Now we have to iterate over our batch and process each example.
for i, row in enumerate(boxes):
path, x0, y0, w, h = row
First, we have to create an input from the image path. To do that we’re going to use tf.keras.preprocessing.image.load_img
.
proc_image = tf.keras.preprocessing.image.load_img(self.data_path + path)
image_width = proc_image.width
image_height = proc_image.height
proc_image = tf.keras.preprocessing.image.load_img(self.data_path + path,
target_size=(cfg.NN.INPUT_SIZE, cfg.NN.INPUT_SIZE))
proc_image = tf.keras.preprocessing.image.img_to_array(proc_image)
proc_image = np.expand_dims(proc_image, axis=0)
proc_image - tf.keras.applications.mobilenet_v2.preprocess_input(proc_image)
batch_images[i] = proc_image
For each image, we need to extract original width and height to be able to scale x0, y0, w, h of our box. That’s why we’re calling this method twice (second time with target_size
set to our 224x224). In the end, our processed image is stored in batch_images
.
Next, we have to deal with box position and size. Original values are integers and represent a point on the original image. What we need to do is to scale them into <0,1> values. That’s why we need image_width
and image_height
from the original image.
image_width = proc_image.width
image_height = proc_image.height
# make sure none of the points is out of image border
x0 = max(x0, 0)
y0 = max(y0, 0)
x0 = min(x0, image_width)
y0 = min(y0, image_height)
x_c = (cfg.NN.GRID_SIZE / image_width) * x0
y_c = (cfg.NN.GRID_SIZE / image_height) * y0
floor_y = math.floor(y_c) # handle case when x i on the corner
floor_x = math.floor(x_c) # handle case when y i on the corner
batch_boxes[i, floor_y, floor_x, 0] = h / image_height
batch_boxes[i, floor_y, floor_x, 1] = w / image_width
batch_boxes[i, floor_y, floor_x, 2] = y_c - floor_y
batch_boxes[i, floor_y, floor_x, 3] = x_c - floor_x
batch_boxes[i, floor_y, floor_x, 4] = 1
This section applies extra validation to be sure that our point lays inside the image. Except that we’re calculating relative position of that point to whatever grid cell it is in.
Default values for this point might be:
- x = 0.35 (relative to top left corner)
- y = 0.35 (relative to top left corner)
But our output requires position in relation to the grid cell (one which contains the point). Because of that new coordinates are as follows:
- x = 0.5 (relative to cell top left corner)

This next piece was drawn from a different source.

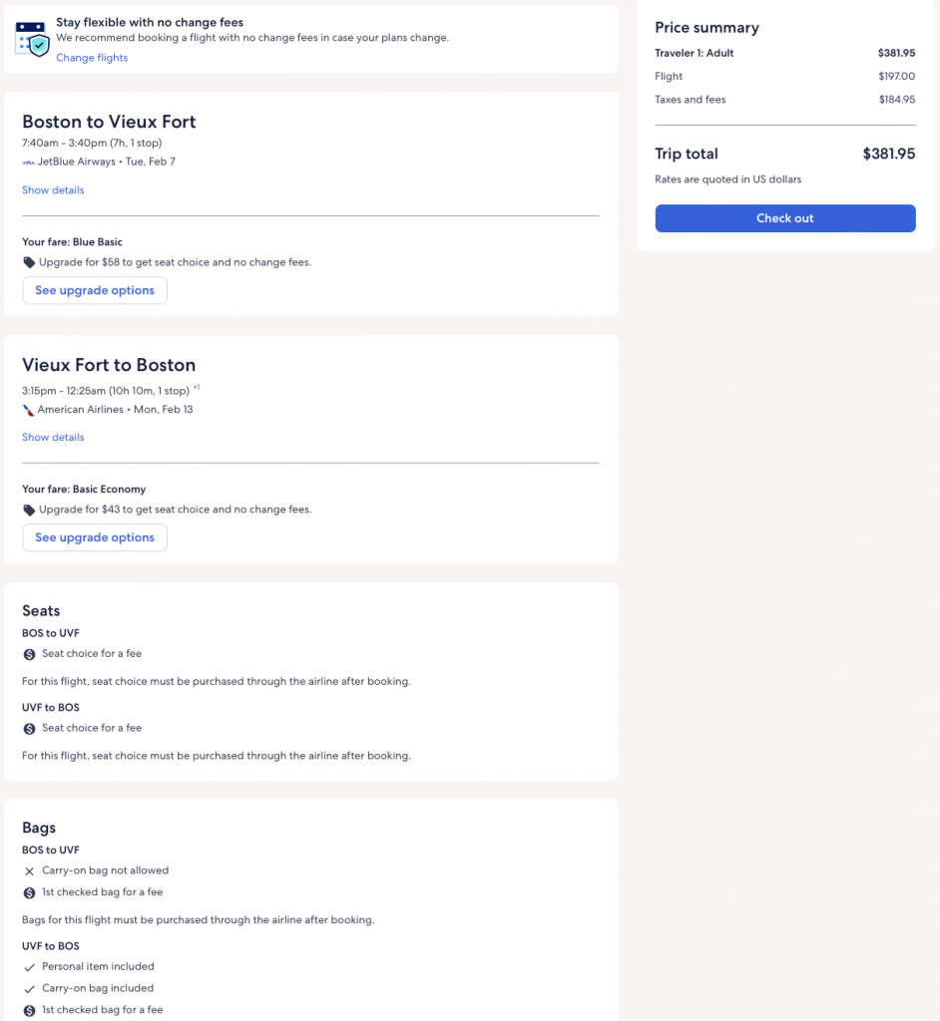This screenshot has height=1021, width=940.
Task: See upgrade options for Blue Basic fare
Action: coord(95,290)
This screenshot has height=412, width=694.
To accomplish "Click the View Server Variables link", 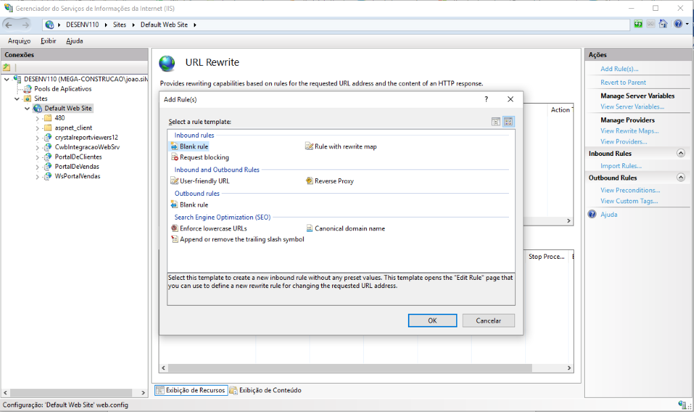I will (632, 106).
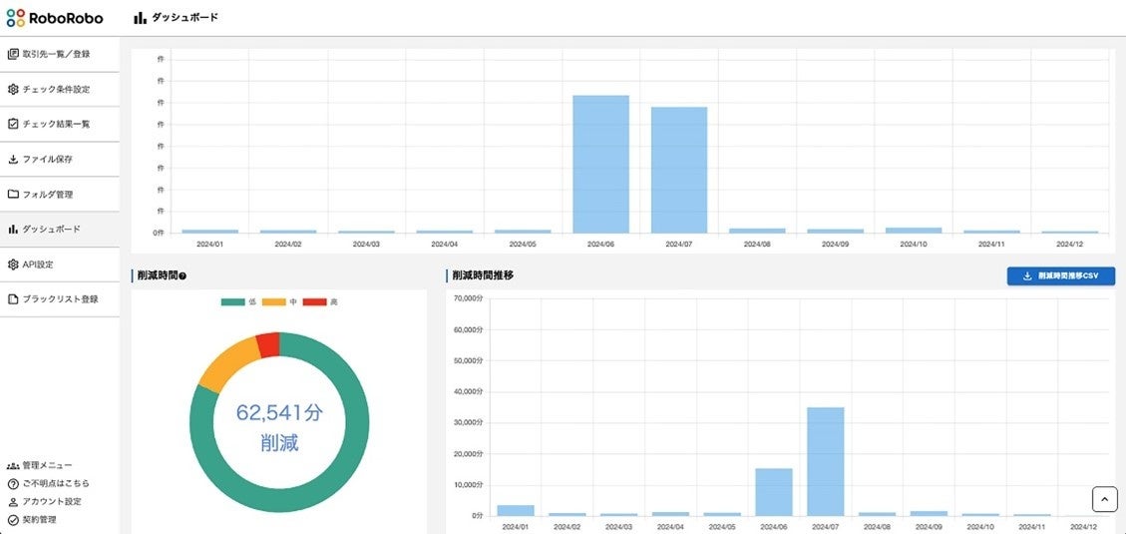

- y = 0.5 (relative to cell top left corner)
In the end, we’re saving those values inside i-th output and 3x3 grid cell (rest of them remains zero). Notice that the width and the height of the box are still scaled to the full image.
After we process all examples in the batch we need to only return both arrays
return batch_images, batch_boxes
To use our generator just create an instance of it and pass right paths
train_datagen = DataGenerator(file_path=cfg.TRAIN.DATA_PATH, config_path=cfg.TRAIN.ANNOTATION_PATH)

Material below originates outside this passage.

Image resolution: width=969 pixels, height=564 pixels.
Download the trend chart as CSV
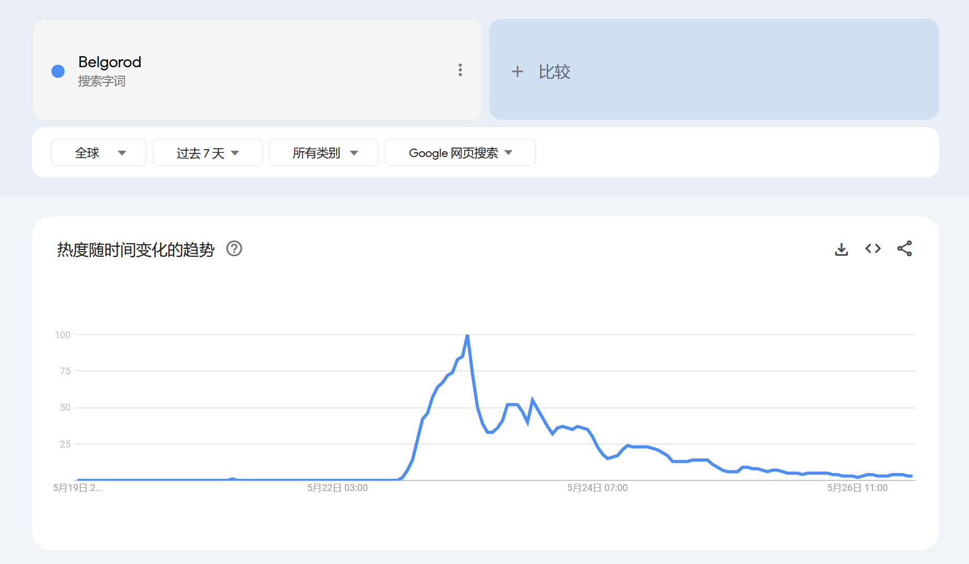841,249
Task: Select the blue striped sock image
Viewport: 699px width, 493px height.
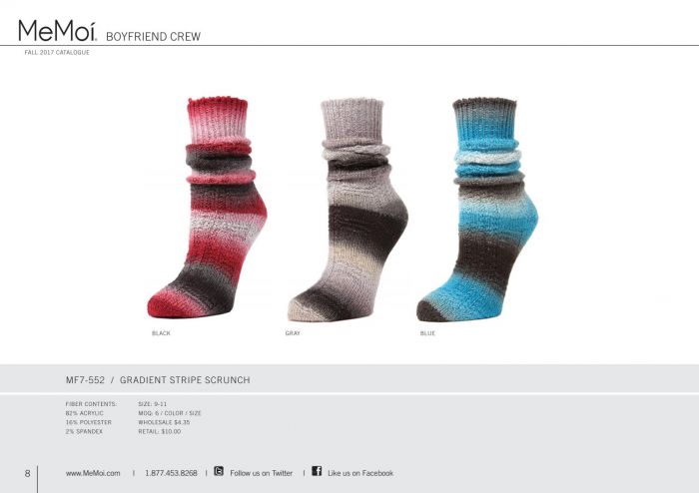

val_generator = DataGenerator(file_path=cfg.TEST.DATA_PATH, config_path=cfg.TEST.ANNOTATION_PATH, debug=False)
now we can fit our data for training
model.fit_generator(generator=train_datagen,
epochs=cfg.TRAIN.EPOCHS,
callbacks=[# your callbacks for TF],
shuffle=True,
verbose=1)
Here is full code for DataGenerator Class: https://gist.github.com/burnpiro/c3835a1f914545f2034f4190b1e83153
Summary
If you’re working with complex datasets (or just really large ones) it’s a good idea to think about Sequences and create your won Sequence Class for data generation. It’s efficient (multithreading out of the box) and easy to maintain way you’ll appreciate, especially when working with the team of engineers and version control.
This code is just an example, your implementation may (and probably will) look different. Everything depends on specific problems and structure of the dataset but imho it’s a lot easier to define data processing inside class than using C like approach you can find inside Tensorflow guides.
Have a Happy New Year and see you in 2020!!!